Pakistan and United States Discuss Security, Strategic Stability, and Nonproliferation Issues
Under Secretary of State for Arms Control and International Security Rose Gottemoeller and Foreign Secretary Aizaz Ahmad Chaudhry co-chaired the seventh round of the U.S.-Pakistan Security, Strategic Stability, and Nonproliferation (SSS&NP) Working Group in Washington, DC on June 2, 2015.
The delegations had a productive exchange of views on issues of mutual importance, including international efforts to enhance nuclear security, peaceful applications of nuclear energy, nonproliferation, export controls, regional stability and security.
The U.S. delegation welcomed Pakistan’s efforts to harmonize its strategic trade controls with those of the Nuclear Suppliers Group and other multilateral export control regimes. Both sides emphasized the desirability of continued outreach to integrate Pakistan into the international nonproliferation regime. Pakistan stressed the need for access to peaceful nuclear technology as a socioeconomic imperative.
The delegations reaffirmed the high importance that both countries attach to preventing the proliferation of Weapons of Mass Destruction (WMD) and their means of delivery to states as well as non-state actors. The United States and Pakistan resolved to work together to achieve the objectives of United Nations Security Council (UNSC) Resolution 1540, and noted that both have consistently supported and implemented relevant UNSC Resolutions.
The Pakistan delegation welcomed the understanding reached between the Islamic Republic of Iran and P5+1 on April 2, underscored the importance of resolving the nuclear issue peacefully, and expressed its earnest hope that the parties concerned will be able to finalize a comprehensive settlement.
· · · · · · ·
> _ASSIGNMENT_
Translate this sentence from the statement on the U.S.-Pakistan security talks into Spanish: "Pakistan stressed the need for access to peaceful nuclear technology as a socioeconomic imperative."

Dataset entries
· · · · · · ·
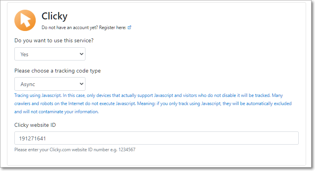Click the orange Clicky cursor logo
Screen dimensions: 315x171
pos(25,20)
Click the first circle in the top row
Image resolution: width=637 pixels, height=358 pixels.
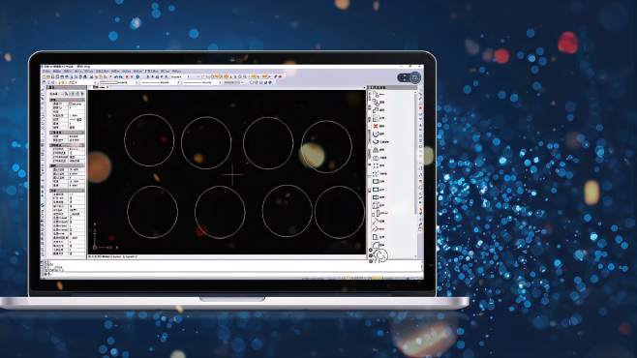[149, 140]
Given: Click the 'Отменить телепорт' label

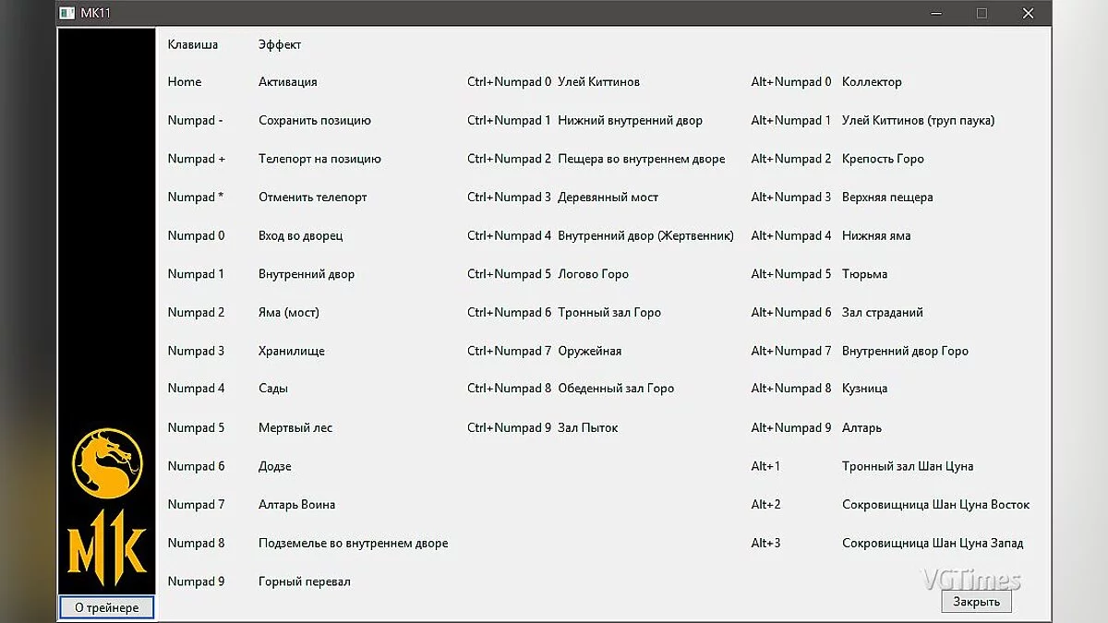Looking at the screenshot, I should point(312,198).
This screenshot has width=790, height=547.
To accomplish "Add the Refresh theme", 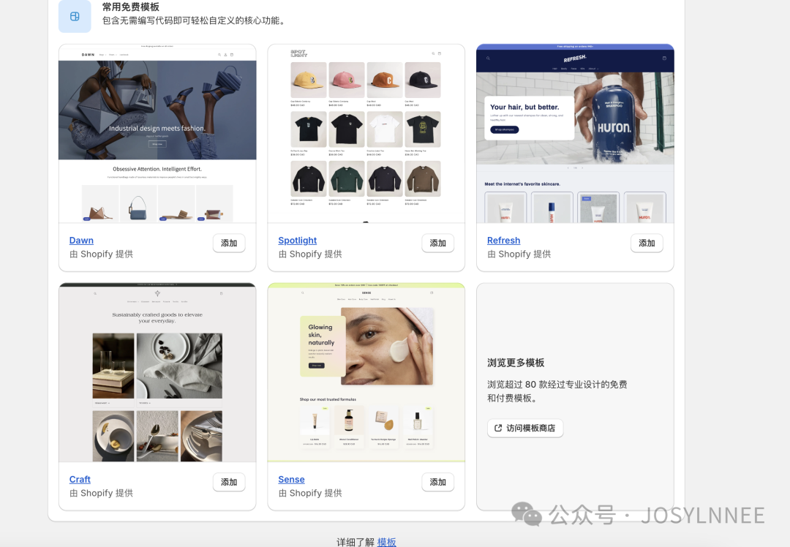I will pos(647,243).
· · · · · · ·
> _COMPLETED EXERCISE_
Pakistán subrayó la necesidad de acceder a la tecnología nuclear con fines pacíficos como un imperativo socioeconómico.